Vamos começar pela dívida individual, isso mesmo, aquela que você pede primeiro pra parente com juro baixo e prazo flexível, depois tenta amigo, porém tem que colocar a amizade como "calção", e na falta de opção vai procurar crédito em banco e outras financiadoras que pedem dinheiro como contrapartida pelo empréstimo, na forma de juros (em alguns casos um fiador também é necessário, ou a alienação de algum item, a penhora). Agora no seu orçamento doméstico vai ter um passivo a mais, a dívida recém adquirida, que você amortiza ao longo do tempo, pagando parcelas do principal devido junto com os juros. Caso no seu orçamento doméstico, ao somar todas as despesas (incluindo a amortização e juros do empréstimo) você tenha mais do que você terá de renda, você fechará o mês em déficit, e dependendo do perfil de seus compromissos, cortes terão que ser realizados. Se mesmo após cortes não houver forma de eliminar o déficit, você está falido, enquanto houverem reservas nos seus ativos, você vai sobreviver, mas a situação não é sustentável. Uma alternativa para conter o déficit é renegociar compromissos, buscando ter mais tempo disponível para amortizar dívidas, ou caso disponível, buscar um novo empréstimo e usar este para pagar empréstimos existentes, modificando assim, implícita ou explicitamente, o perfil da dívida doméstica e das despesas mensais.

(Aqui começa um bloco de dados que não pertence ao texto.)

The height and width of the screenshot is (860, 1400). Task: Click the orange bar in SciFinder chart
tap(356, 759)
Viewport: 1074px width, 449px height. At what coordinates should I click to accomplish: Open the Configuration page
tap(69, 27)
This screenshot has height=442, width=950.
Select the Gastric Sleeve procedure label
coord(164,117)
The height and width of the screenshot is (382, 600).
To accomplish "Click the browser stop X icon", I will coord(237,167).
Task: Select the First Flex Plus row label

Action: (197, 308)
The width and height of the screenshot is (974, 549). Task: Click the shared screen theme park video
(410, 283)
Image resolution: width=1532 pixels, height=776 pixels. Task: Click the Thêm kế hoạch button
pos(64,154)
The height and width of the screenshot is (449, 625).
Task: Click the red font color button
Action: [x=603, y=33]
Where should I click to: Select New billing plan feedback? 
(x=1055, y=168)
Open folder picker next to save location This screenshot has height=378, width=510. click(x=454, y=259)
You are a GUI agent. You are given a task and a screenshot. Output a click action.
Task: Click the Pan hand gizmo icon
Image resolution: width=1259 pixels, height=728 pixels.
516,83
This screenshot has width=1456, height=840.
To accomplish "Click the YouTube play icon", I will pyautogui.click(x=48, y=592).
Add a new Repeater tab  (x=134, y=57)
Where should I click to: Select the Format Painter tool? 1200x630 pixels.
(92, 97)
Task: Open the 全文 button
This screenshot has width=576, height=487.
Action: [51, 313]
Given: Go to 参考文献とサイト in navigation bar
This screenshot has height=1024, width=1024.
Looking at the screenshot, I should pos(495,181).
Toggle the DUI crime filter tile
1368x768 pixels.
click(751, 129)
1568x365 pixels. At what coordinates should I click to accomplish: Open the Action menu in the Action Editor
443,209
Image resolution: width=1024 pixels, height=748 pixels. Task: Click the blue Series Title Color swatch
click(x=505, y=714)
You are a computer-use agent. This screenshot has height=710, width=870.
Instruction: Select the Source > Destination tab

Dívida pública não é a mesma coisa, mas diria que não é exclusivamente a mesma coisa, existe claramente um elemento da nossa boa e velha dívida individual nela, porém, a dívida pública é também um instrumento monetário do país, vinculada à gestão do Real e ao Banco Central. Esse segundo aspecto é o menos discutido na esfera pública e o que organizações como a Auditoria Cidadã da Dívida buscam maior transparência por parte do Estado. O Congresso Nacional, entidade que representa o interesse da população, anualmente define o Orçamento Nacional, para a execução pelo Presidente e sua administração. Como leitura adicional, fica o documento do Tesouro Nacional apresentando compromissos legais referentes à dívida presentes no Orçamento [2]. Além deste documento, é público e disponível também o balanço do Tesouro Nacional e o balanço do Banco Central. Com a observação destes documentos é possível avaliar como o Governo administra suas finanças e qual a dinâmica da Dívida, como ela se forma, cresce e é composta. Mas é especialmente interessante verificar a destinação do dinheiro público, e conhecendo a mecânica deste (do dinheiro), notar que durante anos o Brasil vem praticando uma política econômica de favorecimento do capital financeiro em detrimento do capital fixo, humano e ambiental.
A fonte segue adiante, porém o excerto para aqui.